■ WORK TASK ■
The response must consist of all the records, retyped exactly.

· · ·

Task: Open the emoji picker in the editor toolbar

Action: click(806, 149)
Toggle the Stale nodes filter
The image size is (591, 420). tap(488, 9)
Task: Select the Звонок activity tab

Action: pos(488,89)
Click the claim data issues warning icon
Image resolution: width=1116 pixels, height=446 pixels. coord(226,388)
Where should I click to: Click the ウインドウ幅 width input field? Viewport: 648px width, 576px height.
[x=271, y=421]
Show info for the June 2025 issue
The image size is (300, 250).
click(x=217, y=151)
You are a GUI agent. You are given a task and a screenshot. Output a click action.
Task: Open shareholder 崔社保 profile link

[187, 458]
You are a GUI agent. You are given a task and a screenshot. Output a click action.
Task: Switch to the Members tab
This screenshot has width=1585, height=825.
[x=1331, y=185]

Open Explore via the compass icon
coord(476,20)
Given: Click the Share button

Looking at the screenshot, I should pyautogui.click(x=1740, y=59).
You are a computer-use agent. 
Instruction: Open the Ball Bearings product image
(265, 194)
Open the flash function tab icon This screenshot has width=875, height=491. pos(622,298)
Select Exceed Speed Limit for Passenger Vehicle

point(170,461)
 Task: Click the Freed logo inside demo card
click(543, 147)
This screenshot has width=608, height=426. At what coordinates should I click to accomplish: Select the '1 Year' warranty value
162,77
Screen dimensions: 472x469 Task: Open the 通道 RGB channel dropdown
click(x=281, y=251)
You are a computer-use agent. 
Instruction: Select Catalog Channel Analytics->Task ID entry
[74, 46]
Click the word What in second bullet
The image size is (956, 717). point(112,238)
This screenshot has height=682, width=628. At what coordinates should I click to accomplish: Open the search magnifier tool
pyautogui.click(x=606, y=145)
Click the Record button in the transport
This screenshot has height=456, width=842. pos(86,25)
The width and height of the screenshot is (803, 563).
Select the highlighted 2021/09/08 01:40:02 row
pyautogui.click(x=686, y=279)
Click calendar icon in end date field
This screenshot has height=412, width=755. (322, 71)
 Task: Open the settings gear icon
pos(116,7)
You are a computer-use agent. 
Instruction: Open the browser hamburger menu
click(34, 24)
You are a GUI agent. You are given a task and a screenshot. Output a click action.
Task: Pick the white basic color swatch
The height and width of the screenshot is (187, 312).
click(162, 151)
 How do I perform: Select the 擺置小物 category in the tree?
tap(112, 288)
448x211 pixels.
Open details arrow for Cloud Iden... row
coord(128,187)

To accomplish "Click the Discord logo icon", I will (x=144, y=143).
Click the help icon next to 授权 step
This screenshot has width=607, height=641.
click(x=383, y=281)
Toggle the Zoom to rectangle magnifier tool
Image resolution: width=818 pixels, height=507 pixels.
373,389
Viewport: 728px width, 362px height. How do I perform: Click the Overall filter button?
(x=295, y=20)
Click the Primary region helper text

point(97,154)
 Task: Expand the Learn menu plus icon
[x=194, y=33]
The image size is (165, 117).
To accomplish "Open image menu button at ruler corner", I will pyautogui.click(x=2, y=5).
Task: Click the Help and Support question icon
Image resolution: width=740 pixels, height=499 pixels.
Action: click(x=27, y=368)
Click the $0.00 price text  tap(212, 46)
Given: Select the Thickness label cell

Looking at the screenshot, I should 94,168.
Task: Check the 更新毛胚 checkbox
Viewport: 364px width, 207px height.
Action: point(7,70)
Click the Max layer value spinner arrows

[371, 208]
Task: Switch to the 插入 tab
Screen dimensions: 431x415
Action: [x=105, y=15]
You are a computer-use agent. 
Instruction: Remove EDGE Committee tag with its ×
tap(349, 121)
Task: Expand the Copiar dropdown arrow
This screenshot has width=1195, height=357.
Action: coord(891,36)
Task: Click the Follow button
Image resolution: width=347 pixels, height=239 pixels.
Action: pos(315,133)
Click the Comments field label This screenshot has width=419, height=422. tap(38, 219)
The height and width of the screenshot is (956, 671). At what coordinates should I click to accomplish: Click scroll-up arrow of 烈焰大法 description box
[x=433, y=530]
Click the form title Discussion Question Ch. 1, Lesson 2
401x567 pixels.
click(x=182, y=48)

· · ·

■ RESPONSE BELOW ■
Task: Open the emoji picker in the editor toolbar

Action: click(806, 149)
Toggle the Stale nodes filter
The image size is (591, 420). tap(488, 9)
Task: Select the Звонок activity tab

Action: pos(488,89)
Click the claim data issues warning icon
Image resolution: width=1116 pixels, height=446 pixels. coord(226,388)
Where should I click to: Click the ウインドウ幅 width input field? Viewport: 648px width, 576px height.
[x=271, y=421]
Show info for the June 2025 issue
The image size is (300, 250).
click(x=217, y=151)
You are a GUI agent. You are given a task and a screenshot. Output a click action.
Task: Open shareholder 崔社保 profile link

[187, 458]
You are a GUI agent. You are given a task and a screenshot. Output a click action.
Task: Switch to the Members tab
This screenshot has width=1585, height=825.
[x=1331, y=185]

Open Explore via the compass icon
coord(476,20)
Given: Click the Share button

Looking at the screenshot, I should pyautogui.click(x=1740, y=59).
You are a computer-use agent. 
Instruction: Open the Ball Bearings product image
(265, 194)
Open the flash function tab icon This screenshot has width=875, height=491. pos(622,298)
Select Exceed Speed Limit for Passenger Vehicle

point(170,461)
 Task: Click the Freed logo inside demo card
click(543, 147)
This screenshot has width=608, height=426. At what coordinates should I click to accomplish: Select the '1 Year' warranty value
162,77
Screen dimensions: 472x469 Task: Open the 通道 RGB channel dropdown
click(x=281, y=251)
You are a computer-use agent. 
Instruction: Select Catalog Channel Analytics->Task ID entry
[74, 46]
Click the word What in second bullet
The image size is (956, 717). point(112,238)
This screenshot has height=682, width=628. At what coordinates should I click to accomplish: Open the search magnifier tool
pyautogui.click(x=606, y=145)
Click the Record button in the transport
This screenshot has height=456, width=842. pos(86,25)
The width and height of the screenshot is (803, 563).
Select the highlighted 2021/09/08 01:40:02 row
pyautogui.click(x=686, y=279)
Click calendar icon in end date field
This screenshot has height=412, width=755. (322, 71)
 Task: Open the settings gear icon
pos(116,7)
You are a computer-use agent. 
Instruction: Open the browser hamburger menu
click(34, 24)
You are a GUI agent. You are given a task and a screenshot. Output a click action.
Task: Pick the white basic color swatch
The height and width of the screenshot is (187, 312).
click(162, 151)
 How do I perform: Select the 擺置小物 category in the tree?
tap(112, 288)
448x211 pixels.
Open details arrow for Cloud Iden... row
coord(128,187)

To accomplish "Click the Discord logo icon", I will (x=144, y=143).
Click the help icon next to 授权 step
This screenshot has width=607, height=641.
click(x=383, y=281)
Toggle the Zoom to rectangle magnifier tool
Image resolution: width=818 pixels, height=507 pixels.
373,389
Viewport: 728px width, 362px height. How do I perform: Click the Overall filter button?
(x=295, y=20)
Click the Primary region helper text

point(97,154)
 Task: Expand the Learn menu plus icon
[x=194, y=33]
The image size is (165, 117).
To accomplish "Open image menu button at ruler corner", I will pyautogui.click(x=2, y=5).
Task: Click the Help and Support question icon
Image resolution: width=740 pixels, height=499 pixels.
Action: click(x=27, y=368)
Click the $0.00 price text  tap(212, 46)
Given: Select the Thickness label cell

Looking at the screenshot, I should 94,168.
Task: Check the 更新毛胚 checkbox
Viewport: 364px width, 207px height.
Action: point(7,70)
Click the Max layer value spinner arrows

[371, 208]
Task: Switch to the 插入 tab
Screen dimensions: 431x415
Action: [x=105, y=15]
You are a computer-use agent. 
Instruction: Remove EDGE Committee tag with its ×
tap(349, 121)
Task: Expand the Copiar dropdown arrow
This screenshot has width=1195, height=357.
Action: coord(891,36)
Task: Click the Follow button
Image resolution: width=347 pixels, height=239 pixels.
Action: pos(315,133)
Click the Comments field label This screenshot has width=419, height=422. tap(38, 219)
The height and width of the screenshot is (956, 671). At what coordinates should I click to accomplish: Click scroll-up arrow of 烈焰大法 description box
[x=433, y=530]
Click the form title Discussion Question Ch. 1, Lesson 2
401x567 pixels.
click(x=182, y=48)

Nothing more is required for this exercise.